Objectif du travail :: Pouvez-vous reproduire à l'identique, dans le texte sur XXXTentacion, le passage commençant par « Il en est sans » et allant jusqu'à « pour ces jours-ci. » ?

Il en est sans doute de même pour tout le monde, chacun sa voix/voie, mais à l’échelle mondiale cela donne une tonalité collective, une seule bouche qui s’ouvre pour dire l’air du temps. Concernant la fin des années 2010, qui pourra nier que ce sera le cas de XXXTentacion ? Jahseh Dwayne Ricardo Onfroy, né en Floride à la fin du siècle dernier et tué par balles 20 ans plus tard dans le même état du sud, aura connu un succès fulgurant pendant deux ans parallèlement à des condamnations judiciaires pour violences conjugales et attaques à main armée, parallèlement aussi à une fascination pour la mort que l’on peut qualifier de productive — cependant que la naissance de son fils est annoncée pour ces jours-ci.

Entrées fournies ::
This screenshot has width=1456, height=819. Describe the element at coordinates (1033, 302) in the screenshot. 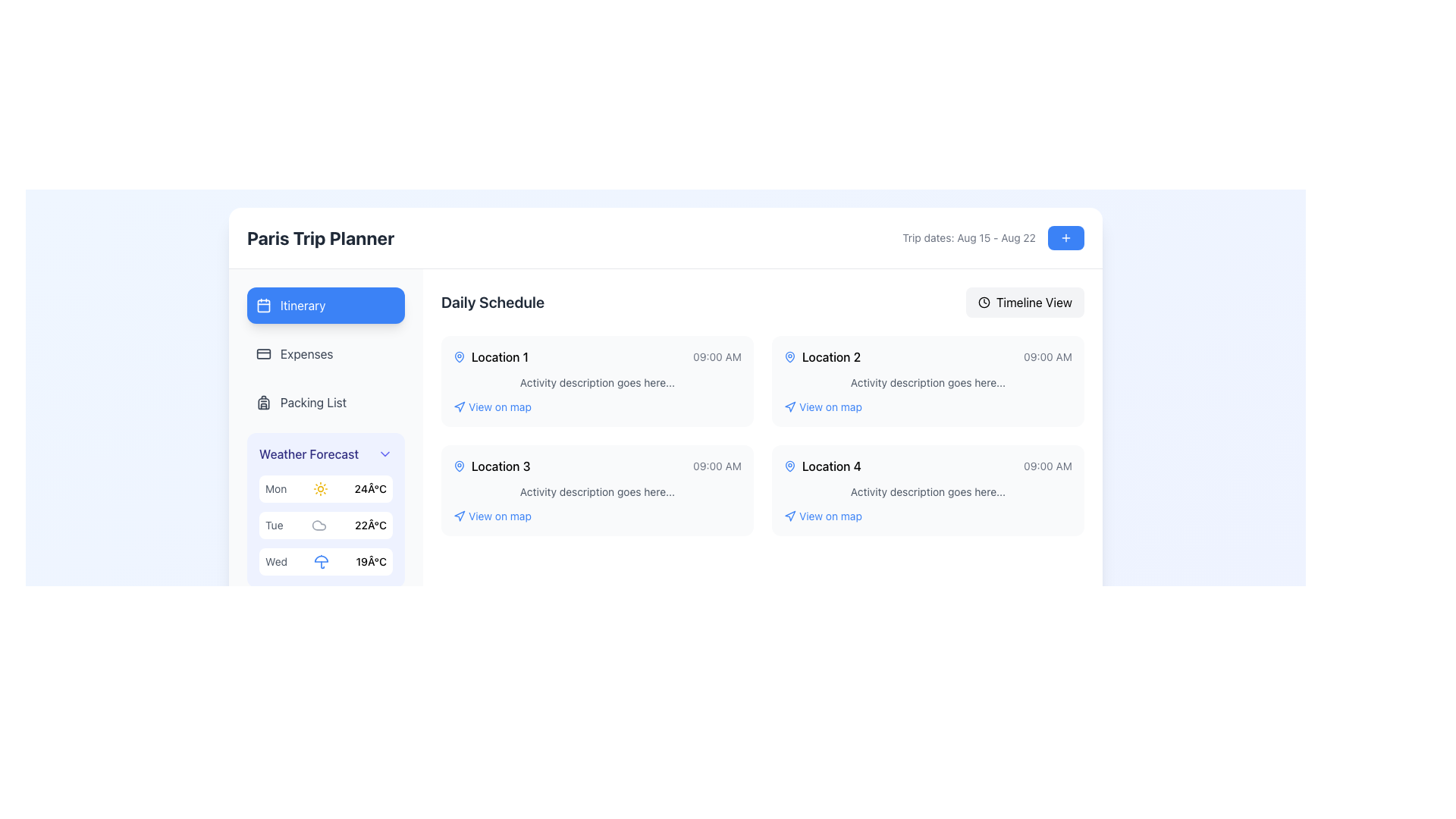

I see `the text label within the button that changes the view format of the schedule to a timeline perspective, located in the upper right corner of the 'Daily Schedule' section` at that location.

...

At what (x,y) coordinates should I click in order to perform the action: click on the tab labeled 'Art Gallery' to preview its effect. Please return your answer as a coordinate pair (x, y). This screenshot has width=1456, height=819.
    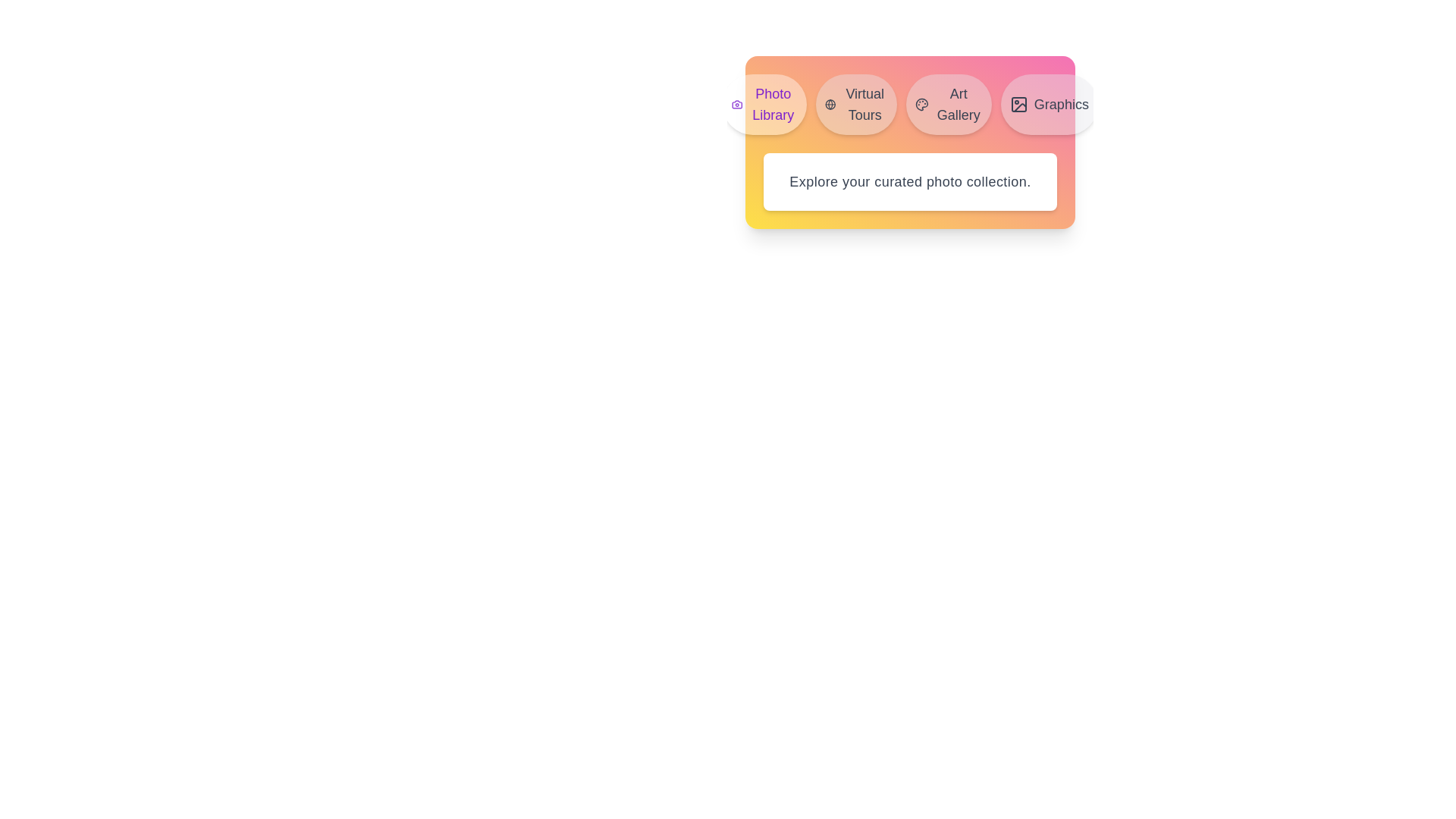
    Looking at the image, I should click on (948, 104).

--

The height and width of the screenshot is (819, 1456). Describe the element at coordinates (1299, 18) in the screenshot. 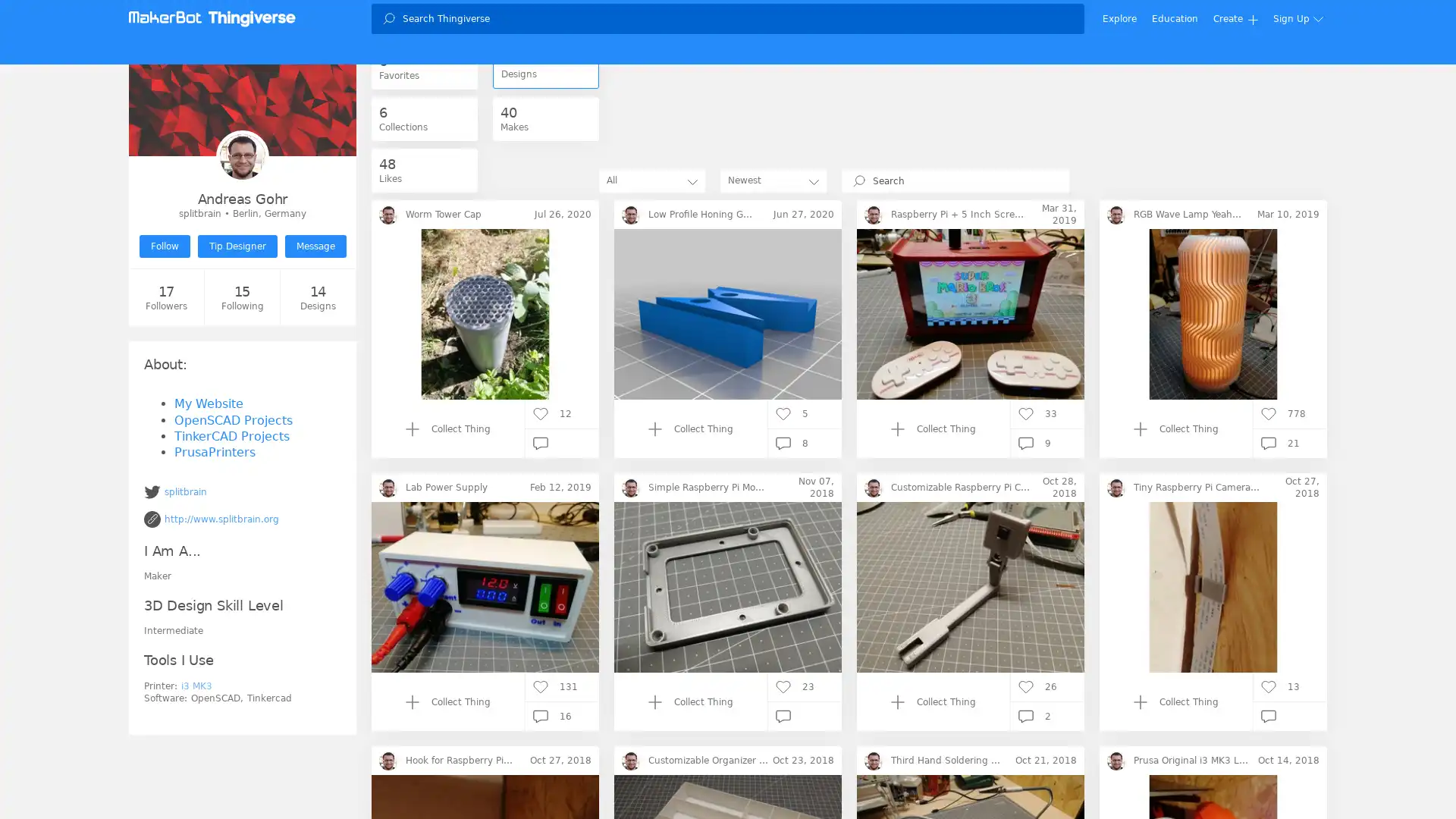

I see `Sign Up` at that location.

Réponse proposée ::
Il en est sans doute de même pour tout le monde, chacun sa voix/voie, mais à l’échelle mondiale cela donne une tonalité collective, une seule bouche qui s’ouvre pour dire l’air du temps. Concernant la fin des années 2010, qui pourra nier que ce sera le cas de XXXTentacion ? Jahseh Dwayne Ricardo Onfroy, né en Floride à la fin du siècle dernier et tué par balles 20 ans plus tard dans le même état du sud, aura connu un succès fulgurant pendant deux ans parallèlement à des condamnations judiciaires pour violences conjugales et attaques à main armée, parallèlement aussi à une fascination pour la mort que l’on peut qualifier de productive — cependant que la naissance de son fils est annoncée pour ces jours-ci.